(Data for this exercise)

-- START --

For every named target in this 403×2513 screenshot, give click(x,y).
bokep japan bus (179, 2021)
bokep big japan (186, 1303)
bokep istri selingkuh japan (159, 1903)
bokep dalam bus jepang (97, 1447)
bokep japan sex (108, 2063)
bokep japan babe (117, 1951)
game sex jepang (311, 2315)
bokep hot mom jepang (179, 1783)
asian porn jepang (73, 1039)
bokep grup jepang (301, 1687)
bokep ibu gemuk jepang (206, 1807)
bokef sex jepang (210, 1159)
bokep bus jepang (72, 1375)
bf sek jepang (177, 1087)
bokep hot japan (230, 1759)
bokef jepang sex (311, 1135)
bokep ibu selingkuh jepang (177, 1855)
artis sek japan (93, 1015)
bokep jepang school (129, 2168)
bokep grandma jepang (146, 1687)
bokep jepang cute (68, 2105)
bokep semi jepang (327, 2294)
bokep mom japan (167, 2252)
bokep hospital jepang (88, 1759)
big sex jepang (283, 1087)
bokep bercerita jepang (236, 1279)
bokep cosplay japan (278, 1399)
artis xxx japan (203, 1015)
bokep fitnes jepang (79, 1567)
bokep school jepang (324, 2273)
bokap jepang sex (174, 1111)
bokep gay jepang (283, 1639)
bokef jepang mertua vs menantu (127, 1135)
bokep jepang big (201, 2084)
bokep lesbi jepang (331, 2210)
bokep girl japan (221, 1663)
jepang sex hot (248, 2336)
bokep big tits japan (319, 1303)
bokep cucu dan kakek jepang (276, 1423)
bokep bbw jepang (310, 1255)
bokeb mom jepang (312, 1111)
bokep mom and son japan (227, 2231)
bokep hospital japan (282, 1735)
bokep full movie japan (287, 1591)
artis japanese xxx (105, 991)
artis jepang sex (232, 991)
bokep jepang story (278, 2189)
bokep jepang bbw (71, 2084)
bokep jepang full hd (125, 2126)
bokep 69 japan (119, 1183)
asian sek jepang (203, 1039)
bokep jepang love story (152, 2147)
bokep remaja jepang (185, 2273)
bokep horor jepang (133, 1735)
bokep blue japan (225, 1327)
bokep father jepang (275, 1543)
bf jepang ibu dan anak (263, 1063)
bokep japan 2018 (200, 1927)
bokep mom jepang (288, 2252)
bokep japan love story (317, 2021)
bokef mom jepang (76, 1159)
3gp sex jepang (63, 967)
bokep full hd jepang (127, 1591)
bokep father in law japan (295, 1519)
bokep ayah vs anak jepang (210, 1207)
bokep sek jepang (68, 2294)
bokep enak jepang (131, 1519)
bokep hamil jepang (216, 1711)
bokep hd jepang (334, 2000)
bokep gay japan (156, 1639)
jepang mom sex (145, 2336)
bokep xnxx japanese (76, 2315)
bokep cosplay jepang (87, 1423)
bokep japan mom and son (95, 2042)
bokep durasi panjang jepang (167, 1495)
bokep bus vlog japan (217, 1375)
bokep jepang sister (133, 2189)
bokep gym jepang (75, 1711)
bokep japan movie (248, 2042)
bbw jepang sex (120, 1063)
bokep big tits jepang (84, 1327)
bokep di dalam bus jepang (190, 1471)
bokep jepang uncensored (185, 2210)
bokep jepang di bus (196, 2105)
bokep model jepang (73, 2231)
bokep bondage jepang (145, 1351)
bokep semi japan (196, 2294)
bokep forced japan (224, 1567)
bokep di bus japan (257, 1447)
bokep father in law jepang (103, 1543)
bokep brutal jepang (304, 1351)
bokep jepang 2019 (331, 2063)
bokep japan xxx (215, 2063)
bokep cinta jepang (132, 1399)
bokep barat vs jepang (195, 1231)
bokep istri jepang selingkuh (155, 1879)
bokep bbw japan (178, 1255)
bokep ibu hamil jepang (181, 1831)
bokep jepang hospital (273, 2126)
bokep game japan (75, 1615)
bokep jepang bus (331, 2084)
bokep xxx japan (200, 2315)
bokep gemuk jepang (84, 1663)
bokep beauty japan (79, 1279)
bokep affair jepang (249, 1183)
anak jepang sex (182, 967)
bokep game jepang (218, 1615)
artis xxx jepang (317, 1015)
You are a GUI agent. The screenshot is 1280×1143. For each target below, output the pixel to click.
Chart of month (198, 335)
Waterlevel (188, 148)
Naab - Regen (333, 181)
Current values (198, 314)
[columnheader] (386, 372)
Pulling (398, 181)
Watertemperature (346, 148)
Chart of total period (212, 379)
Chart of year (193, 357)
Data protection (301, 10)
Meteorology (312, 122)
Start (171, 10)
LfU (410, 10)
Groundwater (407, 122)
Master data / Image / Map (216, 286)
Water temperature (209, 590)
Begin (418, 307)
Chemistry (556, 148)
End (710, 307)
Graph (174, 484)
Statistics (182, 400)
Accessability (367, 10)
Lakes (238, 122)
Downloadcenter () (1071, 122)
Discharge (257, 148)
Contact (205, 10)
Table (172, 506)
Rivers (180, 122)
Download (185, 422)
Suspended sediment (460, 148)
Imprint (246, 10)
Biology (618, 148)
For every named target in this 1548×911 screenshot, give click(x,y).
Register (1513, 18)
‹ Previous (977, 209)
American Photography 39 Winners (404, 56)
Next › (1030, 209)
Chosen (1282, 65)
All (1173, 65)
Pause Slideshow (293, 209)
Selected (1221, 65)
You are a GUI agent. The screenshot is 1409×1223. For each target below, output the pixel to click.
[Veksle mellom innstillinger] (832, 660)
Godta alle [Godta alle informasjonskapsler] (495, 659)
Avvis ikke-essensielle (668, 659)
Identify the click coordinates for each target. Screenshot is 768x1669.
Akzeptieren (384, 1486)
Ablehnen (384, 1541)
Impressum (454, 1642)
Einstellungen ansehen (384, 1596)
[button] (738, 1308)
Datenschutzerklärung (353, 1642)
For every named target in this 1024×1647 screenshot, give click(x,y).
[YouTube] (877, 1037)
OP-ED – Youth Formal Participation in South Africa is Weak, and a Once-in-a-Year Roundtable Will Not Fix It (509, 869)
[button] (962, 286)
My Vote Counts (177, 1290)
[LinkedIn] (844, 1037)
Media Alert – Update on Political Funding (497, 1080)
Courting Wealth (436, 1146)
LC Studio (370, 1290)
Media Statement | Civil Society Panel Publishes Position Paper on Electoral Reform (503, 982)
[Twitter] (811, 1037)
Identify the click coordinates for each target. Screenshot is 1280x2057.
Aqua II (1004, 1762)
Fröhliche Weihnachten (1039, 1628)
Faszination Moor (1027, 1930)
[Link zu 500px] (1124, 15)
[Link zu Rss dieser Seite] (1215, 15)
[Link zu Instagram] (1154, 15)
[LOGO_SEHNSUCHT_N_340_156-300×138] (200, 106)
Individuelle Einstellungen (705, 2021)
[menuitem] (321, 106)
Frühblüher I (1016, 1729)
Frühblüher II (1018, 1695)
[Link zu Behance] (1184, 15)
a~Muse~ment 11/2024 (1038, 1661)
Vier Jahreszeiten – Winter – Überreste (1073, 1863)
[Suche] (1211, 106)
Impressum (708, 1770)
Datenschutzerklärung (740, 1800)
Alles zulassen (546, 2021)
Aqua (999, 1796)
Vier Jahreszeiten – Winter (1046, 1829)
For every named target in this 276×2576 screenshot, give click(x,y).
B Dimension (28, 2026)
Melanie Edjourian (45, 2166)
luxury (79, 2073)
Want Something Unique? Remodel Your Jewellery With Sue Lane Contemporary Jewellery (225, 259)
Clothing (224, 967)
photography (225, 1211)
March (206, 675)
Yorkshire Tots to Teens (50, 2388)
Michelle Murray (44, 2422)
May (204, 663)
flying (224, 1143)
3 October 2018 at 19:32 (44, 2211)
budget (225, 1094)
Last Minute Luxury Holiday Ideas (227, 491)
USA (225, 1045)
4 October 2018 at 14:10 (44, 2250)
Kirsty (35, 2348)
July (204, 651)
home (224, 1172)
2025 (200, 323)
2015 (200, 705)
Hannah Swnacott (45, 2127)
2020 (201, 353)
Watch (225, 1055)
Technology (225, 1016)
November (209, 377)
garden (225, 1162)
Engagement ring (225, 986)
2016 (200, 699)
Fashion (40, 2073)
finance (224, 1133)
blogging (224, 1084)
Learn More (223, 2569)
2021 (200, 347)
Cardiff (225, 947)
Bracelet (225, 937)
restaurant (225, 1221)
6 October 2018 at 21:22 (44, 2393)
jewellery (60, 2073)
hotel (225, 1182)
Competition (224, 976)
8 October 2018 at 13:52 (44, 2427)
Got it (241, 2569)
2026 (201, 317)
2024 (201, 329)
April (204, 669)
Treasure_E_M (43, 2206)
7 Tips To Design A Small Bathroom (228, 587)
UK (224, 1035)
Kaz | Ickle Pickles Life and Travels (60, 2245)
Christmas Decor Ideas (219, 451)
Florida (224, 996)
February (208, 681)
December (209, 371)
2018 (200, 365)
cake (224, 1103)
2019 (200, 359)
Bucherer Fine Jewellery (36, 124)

-- END --

(Problem to solve) Reproduce the rows from the line with "Cardiff (225, 947)" to the line with "February (208, 681)", both included, keeping every character unchanged.

(Response below)
Cardiff (225, 947)
Bracelet (225, 937)
restaurant (225, 1221)
6 October 2018 at 21:22 (44, 2393)
jewellery (60, 2073)
hotel (225, 1182)
Competition (224, 976)
8 October 2018 at 13:52 (44, 2427)
Got it (241, 2569)
2026 (201, 317)
2024 (201, 329)
April (204, 669)
Treasure_E_M (43, 2206)
7 Tips To Design A Small Bathroom (228, 587)
UK (224, 1035)
Kaz | Ickle Pickles Life and Travels (60, 2245)
Christmas Decor Ideas (219, 451)
Florida (224, 996)
February (208, 681)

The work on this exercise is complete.